Temperature at which a parcel of air cooled at constant pressure and specific humidity reaches saturation

K

Relative humidity

2 meters AGL

The fractional ratio of the partial pressure of water vapor to the equilibrium vapor pressure at a given temperature, expressed as a percentage


%

24-h Maximum temperature UTC

2 meters AGL

Maximum air temperature for the remainder of the current calendar day (day in UTC time - same across all stations)

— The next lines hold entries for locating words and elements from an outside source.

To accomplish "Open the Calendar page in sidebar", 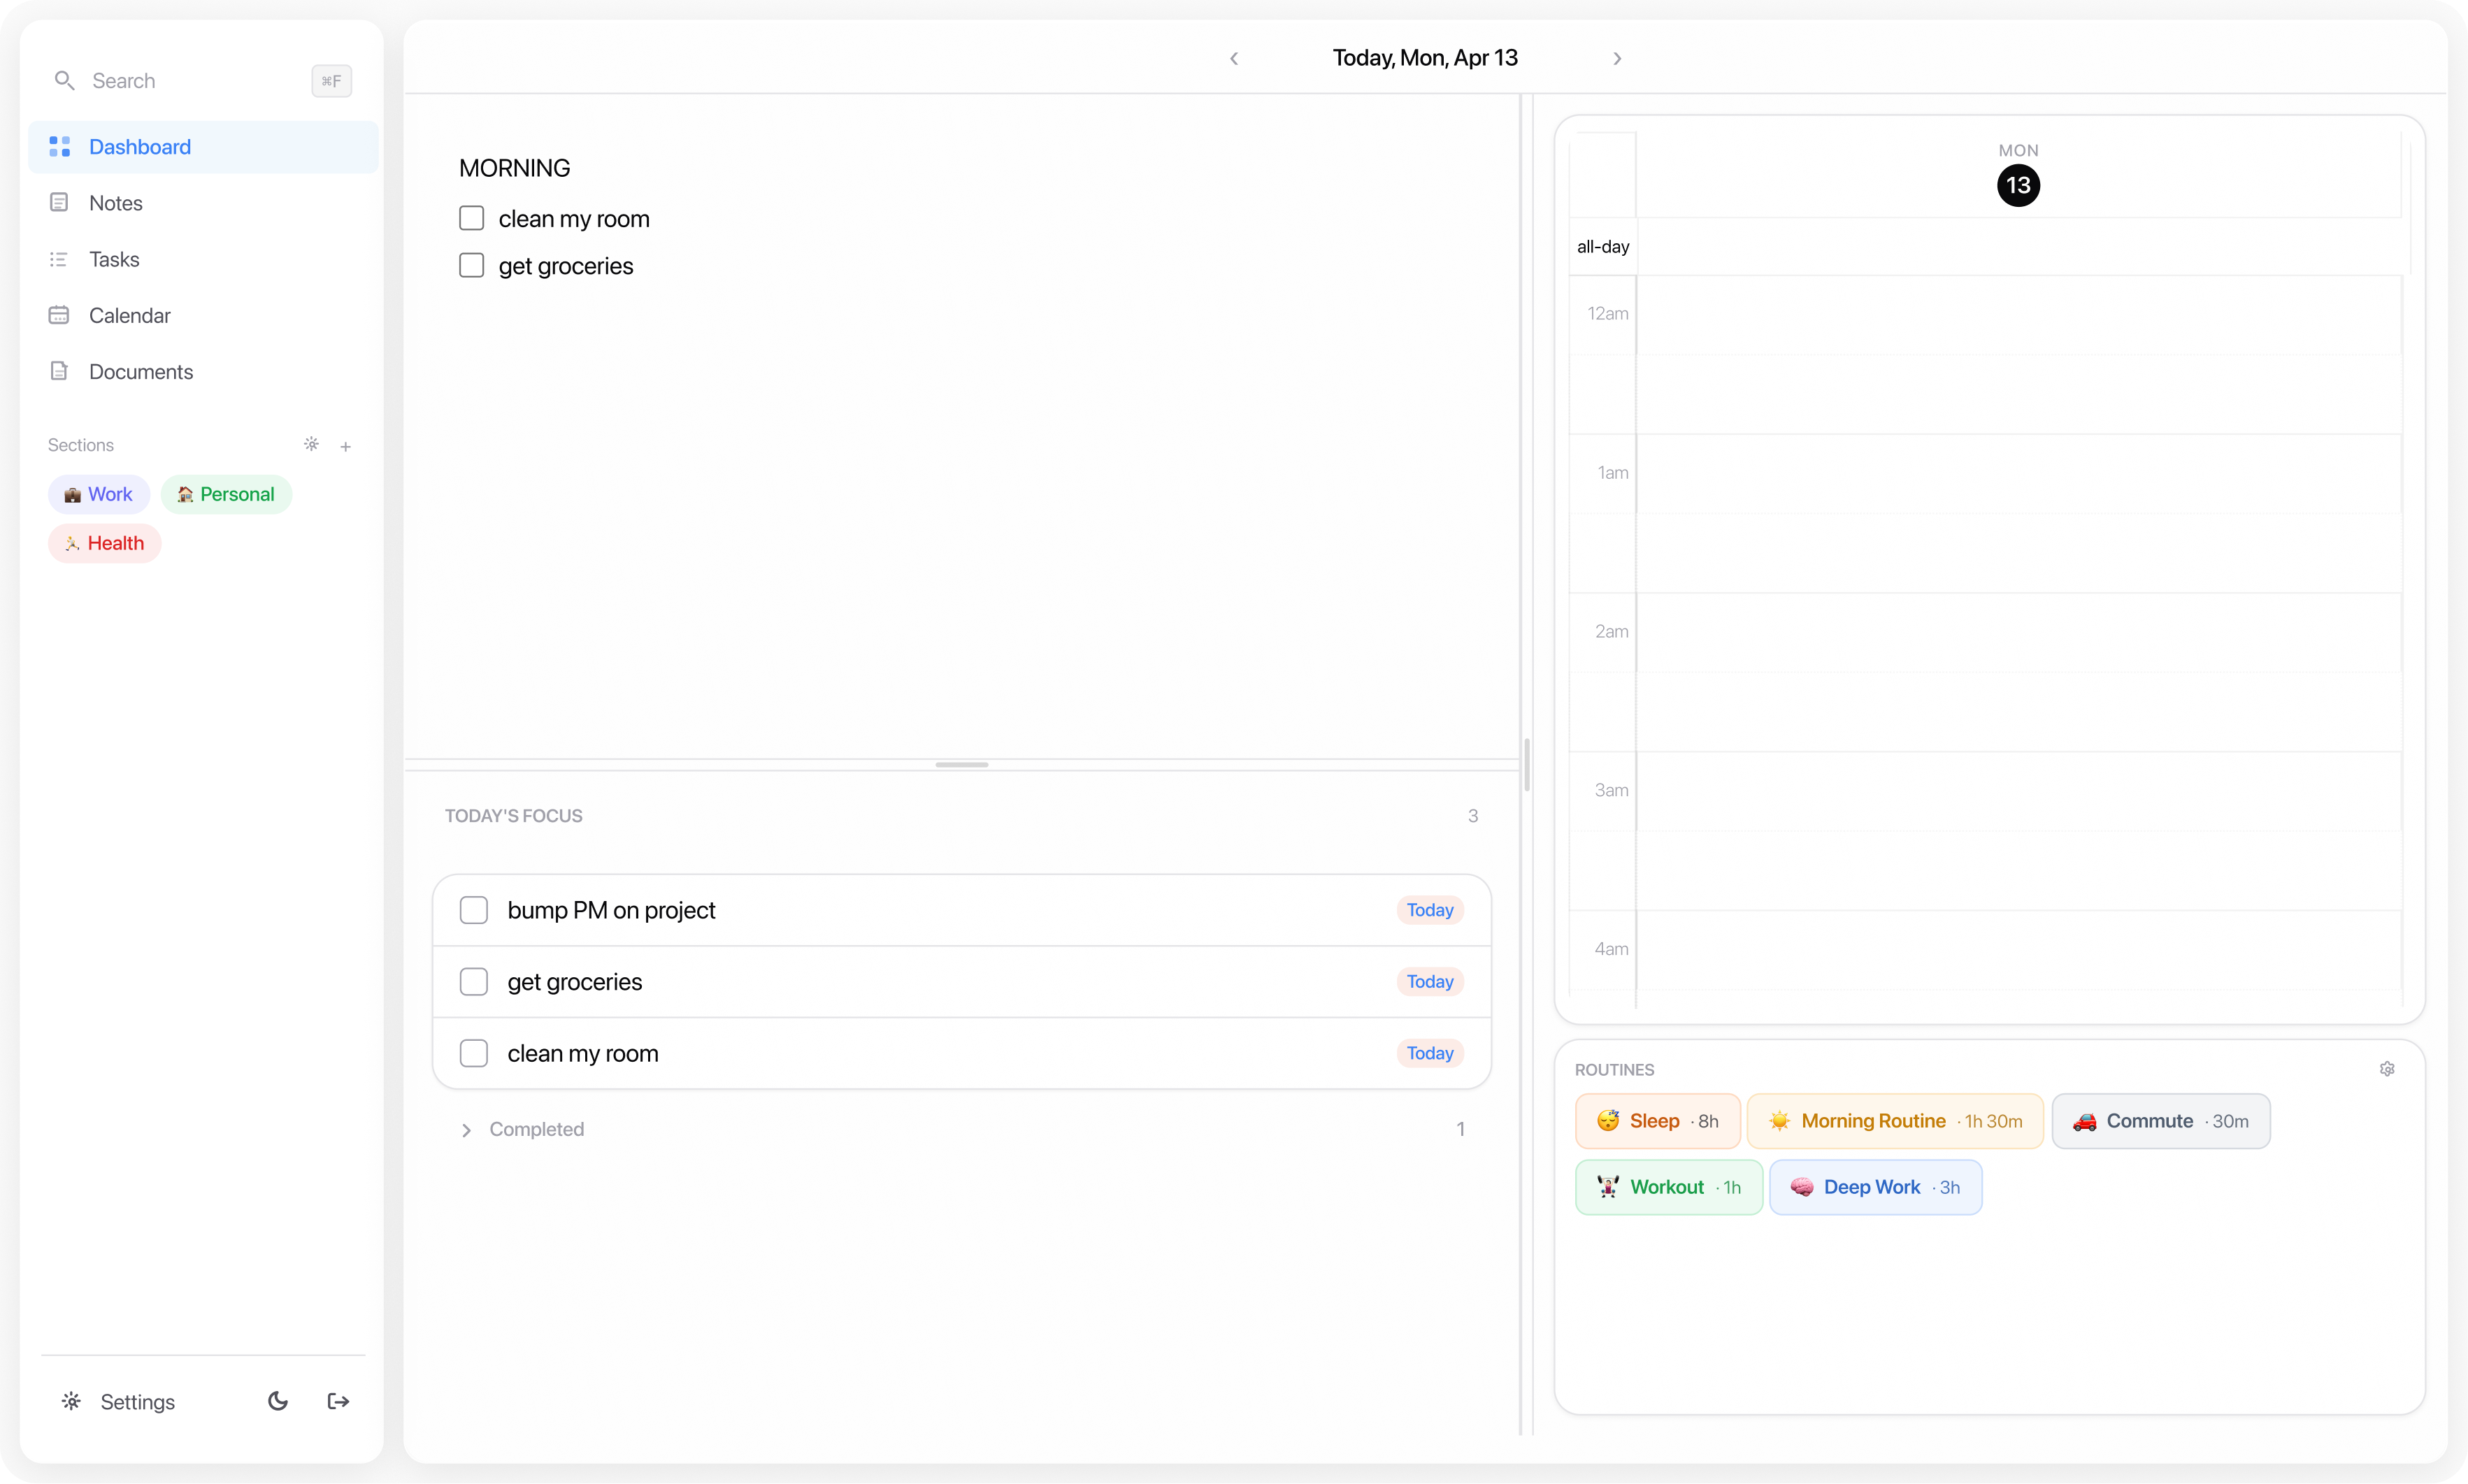I will pyautogui.click(x=129, y=315).
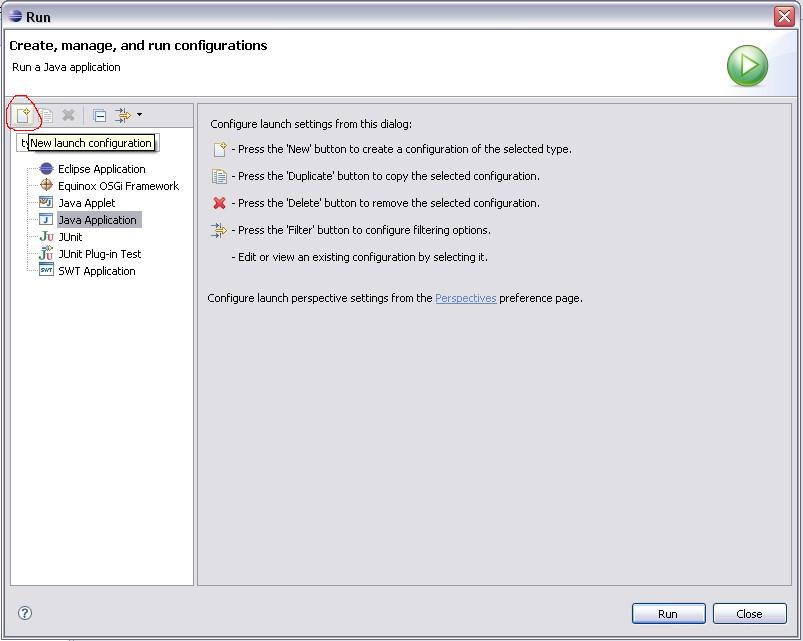The image size is (803, 641).
Task: Close the Run dialog window
Action: pos(784,16)
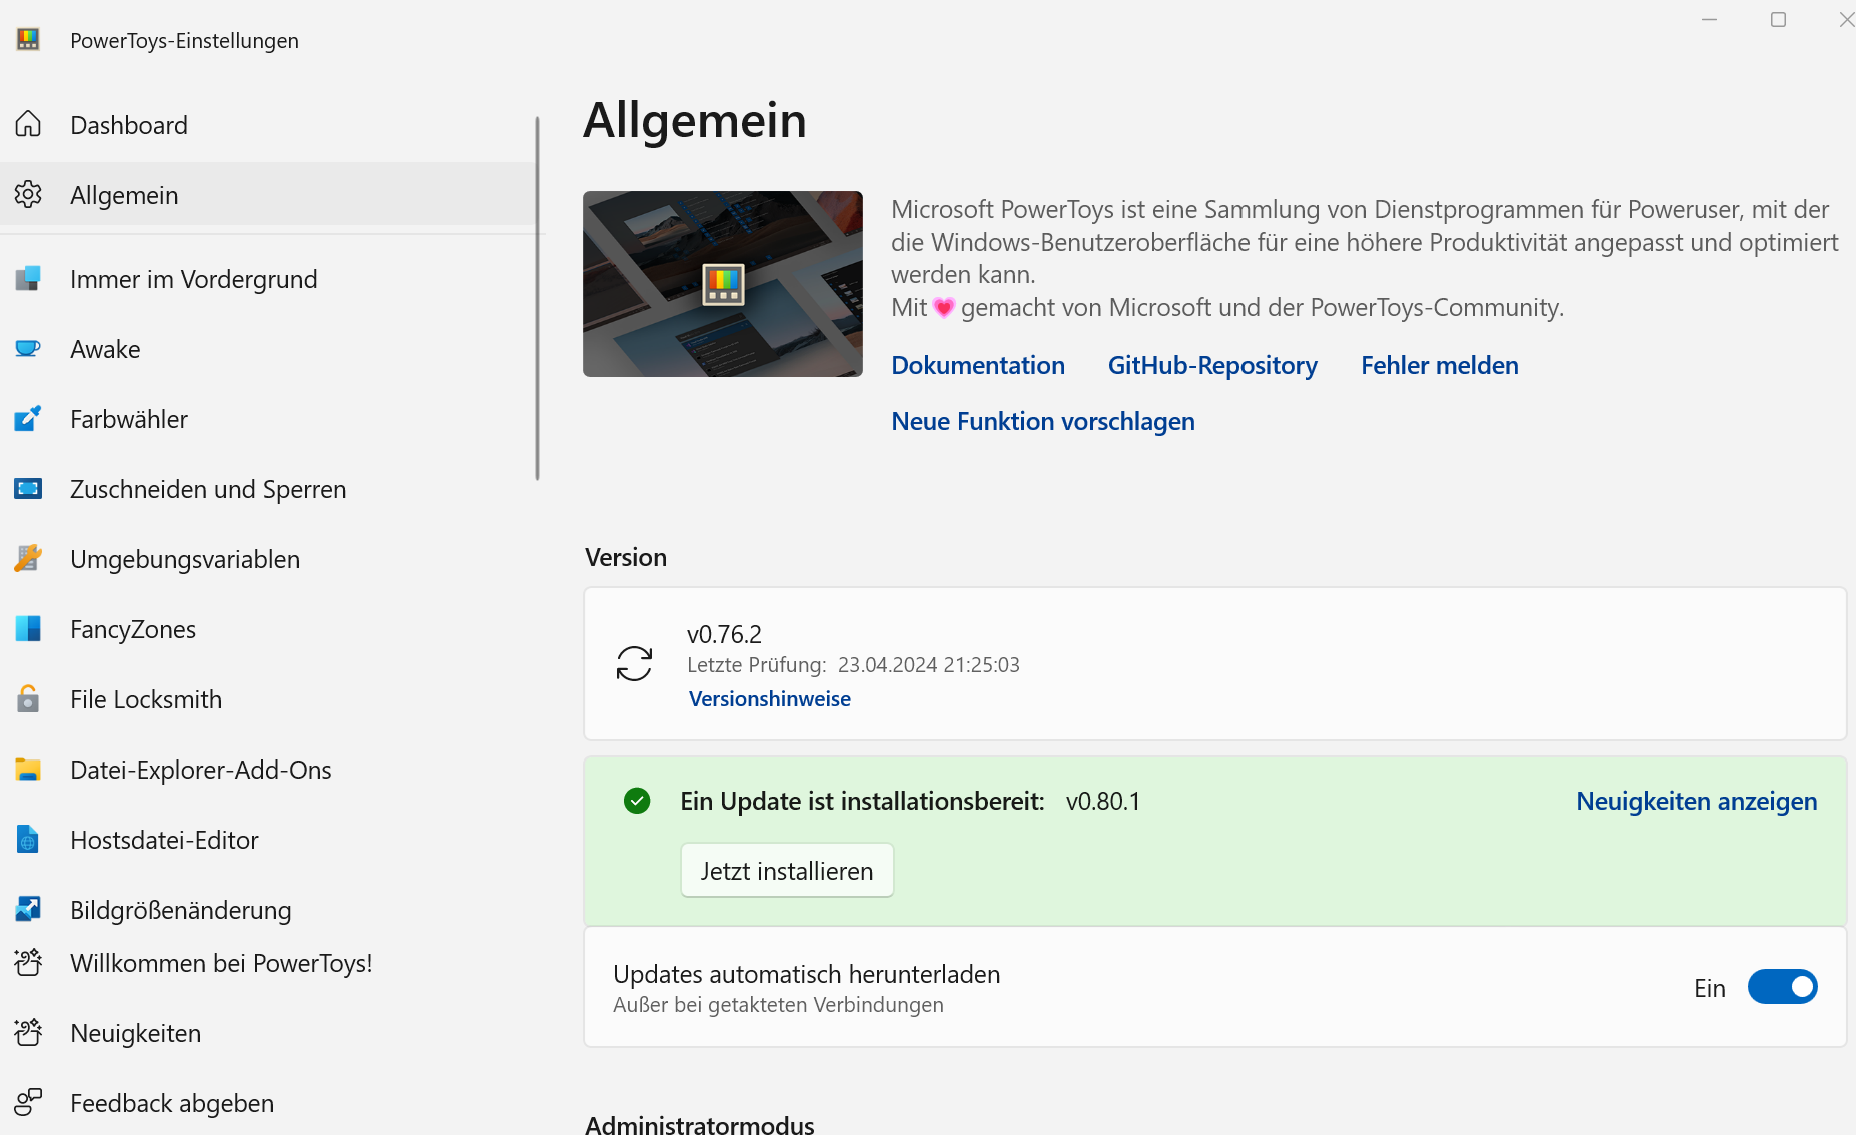This screenshot has height=1135, width=1856.
Task: Select Datei-Explorer-Add-Ons in the sidebar
Action: (200, 770)
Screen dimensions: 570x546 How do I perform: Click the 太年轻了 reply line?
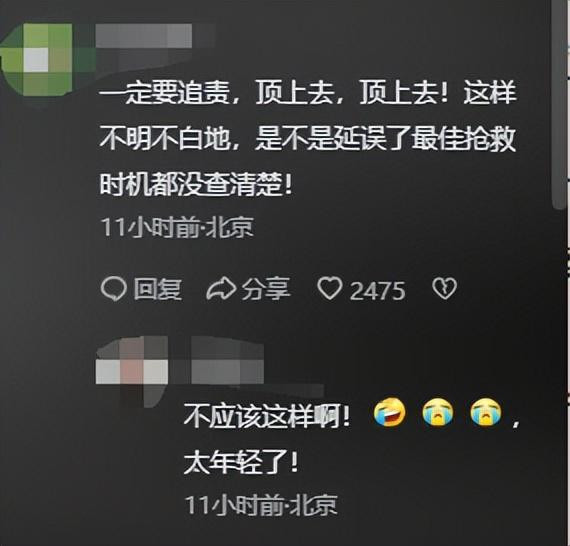(x=241, y=463)
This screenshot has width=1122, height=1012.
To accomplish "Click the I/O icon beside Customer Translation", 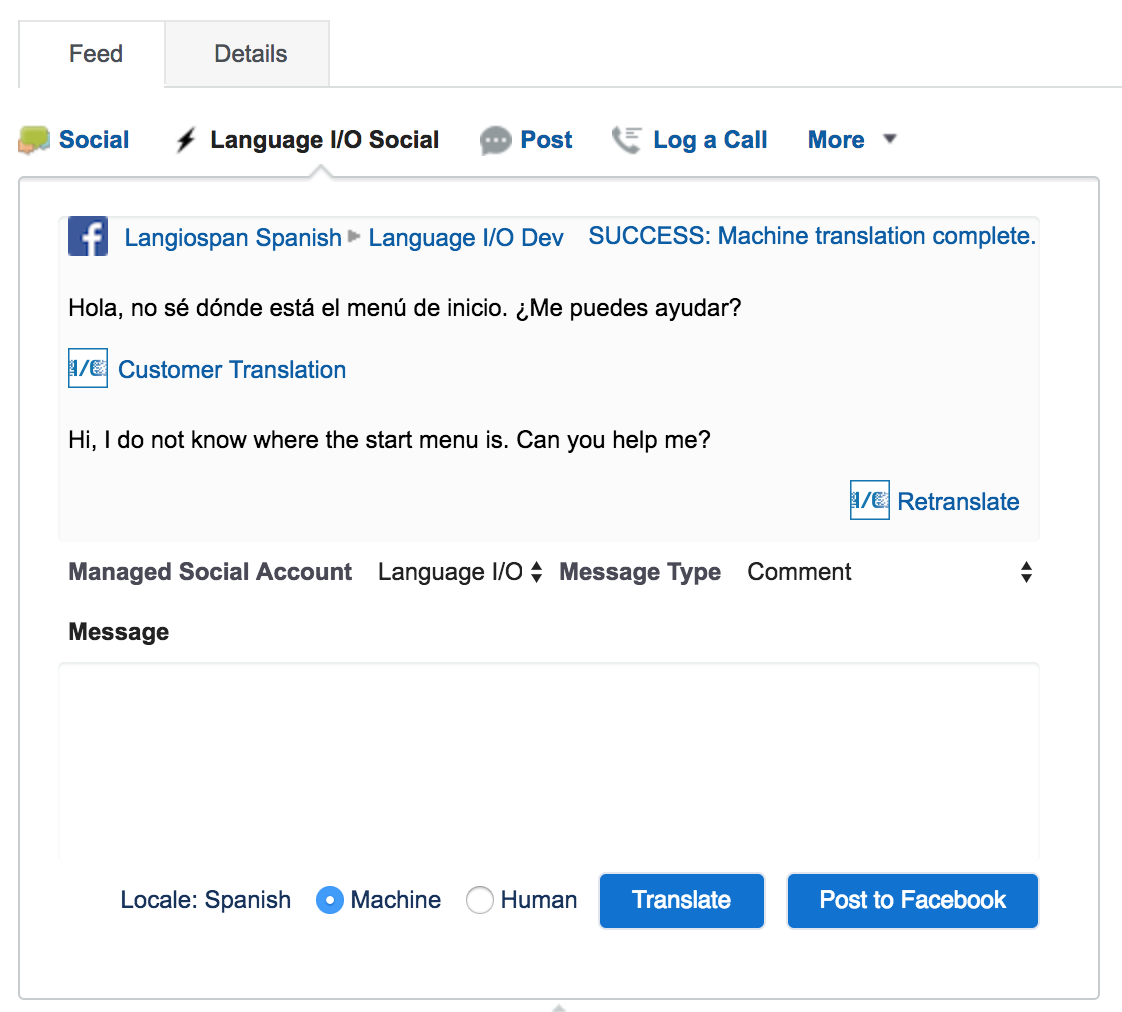I will coord(88,368).
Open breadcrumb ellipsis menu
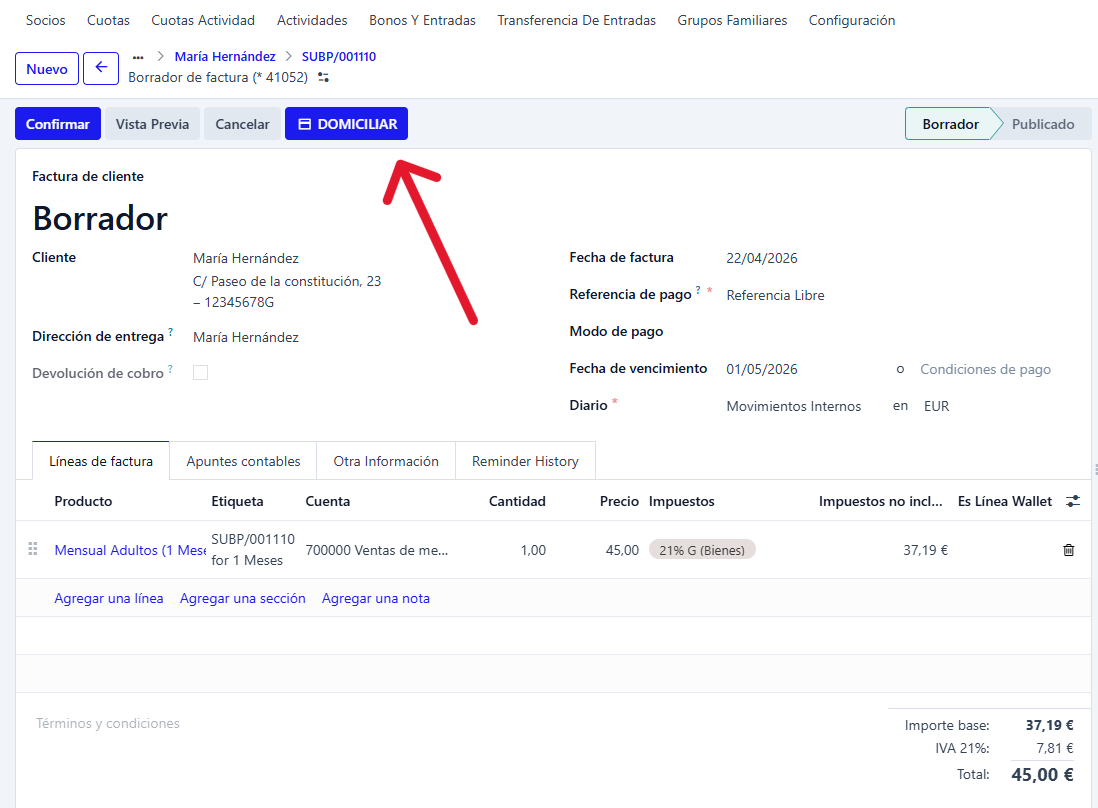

For example, at 18 UTC, the Maximum Temperature is predicted for the period between 19:00 and 23:59.

K

24-h Minimum temperature UTC

2 meters AGL

Minimum air temperature for the remainder of the current calendar day (day in UTC time - same across all stations)

K

24-h Maximum temperature local

2 meters AGL

Maximum air temperature for the remainder of the current calendar day (day in the station local time zone)

K

24-h Minimum temperature local

2 meters AGL

Minimum air temperature for the remainder of the current calendar day (day in the station local time zone)

K

Mean sea-level pressure

Sea level

Air pressure adjusted to mean sea level


Pa

Cloud ceiling

Surface

The height above the Earth's surface of the base of the lowest layer of cloud with a coverage of more than 50%. Data is provided in ranges

For example, “0 to 800 m” or “No Ceiling”

m (range)

Total cloud cover

Surface

The percentage of the sky around the location covered by clouds

%

Visibility

Surface

The horizontal visibility

m

Probability of fog

Surface

The probability of fog

%

Probability of thunderstorm

Surface

The probability of thunderstorm

%

Wind speed

10 meters AGL

The wind speed at standard observation height (10 m above the surface)

m/s

Wind direction

10 meters AGL

The meteorological wind direction (90° corresponds to wind from east)

degrees

Eastward wind velocity

10 meters AGL

The eastward component of the horizontal wind. It is the horizontal speed of air moving towards the east

m/s

Northward wind velocity

10 meters AGL

The northward component of the horizontal wind.  It is the horizontal speed of air moving towards the north

m/s

1-h Probability of precipitation

Surface

The probability of (liquid) precipitation in the next one hour

%

1-h Accumulated precipitation

Surface

The total accumulated (liquid) precipitation occurring in the next one hour

mm

3-h Probability of precipitation

Surface

The probability of (liquid) precipitation in the next three hours

%

3-h Accumulated precipitation

Surface

The total accumulated (liquid) precipitation occurring in the next three hours

mm

6-h Probability of precipitation

Surface

The probability of (liquid) precipitation in the next six hours

%

6-h Accumulated precipitation

Surface

The total accumulated (liquid) precipitation occurring in the next six hours

mm

24-h Probability of precipitation

Surface

The probability of (liquid) precipitation in the next 24 hours

%

Conditional probability of rain

Surface

Conditional probability of rain. Likelihood of receiving rain if precipitation were actually to occur.

%

Conditional probability of snow

Surface

Conditional probability of snow. Likelihood of receiving snow if precipitation were actually to occur.

%

Conditional probability of ice

Surface

Conditional probability of ice (freezing rain or sleet). Likelihood of receiving ice if precipitation were actually to occur.

%

Cloud Ceiling Notes

There are 2 variable fields which are relevant for the cloud ceiling:
  • The first is total_cloud_cover which is a percentage between 0 and 100.
  • The second is ceiling which is an altitude range, with values like 944-1676 m
It is also possible for ceiling to have a value of none when clouds are either too high or the coverage is insufficient for there to be a ceiling.

Cloud ceiling has two components: there must be a certain amount of clouds (broken or overcast coverage) and they must be below a certain level (typically 12,000 ft).

100% coverage of high, thin clouds (like you'd see outside an airplane window) won't give you a ceiling value but would be considered for the total_cloud_cover value.